Abstract
Global environmental change challenges humanity because of its broad scale, long-lasting, and potentially irreversible consequences. Key to an effective response is to use an appropriate scientific lens to peer through the mist of uncertainty that threatens timely and appropriate decisions surrounding these complex issues. Identifying such corridors of clarity could help understanding critical phenomena or causal pathways sufficiently well to justify taking policy action. To this end, we suggest four principles: Follow the strongest and most direct path between policy decisions on outcomes, focus on finding sufficient evidence for policy purpose, prioritize no-regrets policies by avoiding options with controversial, uncertain, or immeasurable benefits, aim for getting the big picture roughly right rather than focusing on details.

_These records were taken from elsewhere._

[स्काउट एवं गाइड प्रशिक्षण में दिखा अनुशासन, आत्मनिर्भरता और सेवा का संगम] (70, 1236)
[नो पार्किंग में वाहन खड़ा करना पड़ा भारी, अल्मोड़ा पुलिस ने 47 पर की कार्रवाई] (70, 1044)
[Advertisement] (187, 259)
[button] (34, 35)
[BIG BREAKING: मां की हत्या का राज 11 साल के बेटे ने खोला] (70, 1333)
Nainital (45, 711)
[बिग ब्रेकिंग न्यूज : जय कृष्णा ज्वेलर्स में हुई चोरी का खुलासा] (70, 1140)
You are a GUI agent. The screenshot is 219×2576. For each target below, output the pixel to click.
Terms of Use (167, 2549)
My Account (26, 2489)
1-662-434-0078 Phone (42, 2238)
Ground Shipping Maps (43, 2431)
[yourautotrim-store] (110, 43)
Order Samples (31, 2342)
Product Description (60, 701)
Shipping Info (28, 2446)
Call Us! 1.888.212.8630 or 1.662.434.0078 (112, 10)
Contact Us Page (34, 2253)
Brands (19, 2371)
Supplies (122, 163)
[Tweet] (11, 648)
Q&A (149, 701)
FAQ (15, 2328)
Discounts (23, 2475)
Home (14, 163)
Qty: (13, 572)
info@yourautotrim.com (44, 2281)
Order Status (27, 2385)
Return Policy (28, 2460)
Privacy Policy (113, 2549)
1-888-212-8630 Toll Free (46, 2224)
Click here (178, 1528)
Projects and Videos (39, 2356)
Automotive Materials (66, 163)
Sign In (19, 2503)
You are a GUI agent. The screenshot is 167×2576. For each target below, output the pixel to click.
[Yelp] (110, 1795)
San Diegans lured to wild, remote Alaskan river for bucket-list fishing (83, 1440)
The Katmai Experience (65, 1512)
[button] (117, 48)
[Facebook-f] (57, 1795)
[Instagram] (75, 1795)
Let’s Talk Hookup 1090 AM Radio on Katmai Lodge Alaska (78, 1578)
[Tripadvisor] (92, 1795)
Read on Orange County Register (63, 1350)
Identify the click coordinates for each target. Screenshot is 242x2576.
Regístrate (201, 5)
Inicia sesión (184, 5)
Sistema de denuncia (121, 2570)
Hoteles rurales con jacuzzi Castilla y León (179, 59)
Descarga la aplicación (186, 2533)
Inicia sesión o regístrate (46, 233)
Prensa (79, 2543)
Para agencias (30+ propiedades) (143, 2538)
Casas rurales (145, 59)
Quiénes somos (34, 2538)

Keywords: global environmental change, science–policy interface, sufficient evidence, uncertainty
Global environmental change poses unprecedented challenges to humanity because of its broad-scale, long-lasting, and potentially irreversible consequences. Many aspects of the Anthropocene, in which humans are the dominant driver of earth system dynamics (Crutzen and Stoermer 2000, Waters et al. 2016), are novel. This novelty reduces our ability to use the past to forecast the future (Brondizio et al. 2016). In addition, technological and social innovations, along with feedbacks among environmental, socioeconomic, and political spheres, lead to complex system dynamics that confound our ability to accurately anticipate the future (Polasky et al. 2011, Homer-Dixon et al. 2015, Keys et al. 2019).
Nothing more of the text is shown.